Carlisle absorbed his words with a thoughtful look on his face. "Perhaps… though I always ascribed it to our human way of living." He turned to look at Jasper, his golden eyes darker than usual.

"When I was turned, my human life was over, the separation total. I had no interaction with human society beyond breaking into their libraries, it wasn't until the early eighteen hundreds that I stumbled into becoming a doctor, and by then the world was unrecognizable from the one I'd known, and I myself had– changed too much, I suppose. The human Carlisle Cullen did not survive those English woods." Carlisle paused, and tilted his head back to look up at the sky above.

Jasper watched him curiously.

The story of how Carlisle Cullen became a vampire had been a very events-oriented summary, for lack of a better term. He was a priest's son, he found vampires, one of them bit him, he despairs, discovers vegetarianism.
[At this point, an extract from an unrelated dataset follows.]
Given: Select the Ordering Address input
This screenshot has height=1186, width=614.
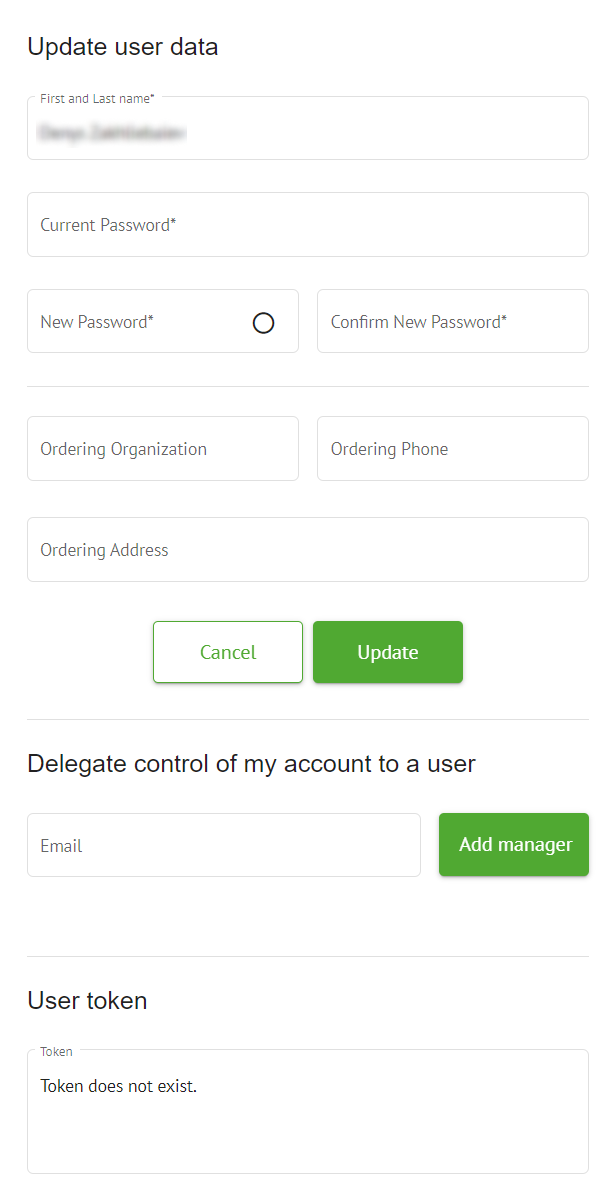Looking at the screenshot, I should 307,550.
There had been a pointedly impersonal touch to the whole story, as Carlisle systematically and calmly recounted the order in which events had unfolded, almost as if it had all happened to some other person.

Jasper had ascribed this to being due to the passage of time, that it was all so far away, and the story retold so many times, that Carlisle no longer had much investment in it beyond that.

Something about the melancholy emanating from him now, however, as he recounted how the person he'd once been was dead in a way Edward Masen, Rosalie Hale, Emmett McCarthy and Esme Platt were not, made Jasper wonder if the emotional distance had been not because Carlisle saw nothing worth looking at in that story, but because he couldn't stand to look.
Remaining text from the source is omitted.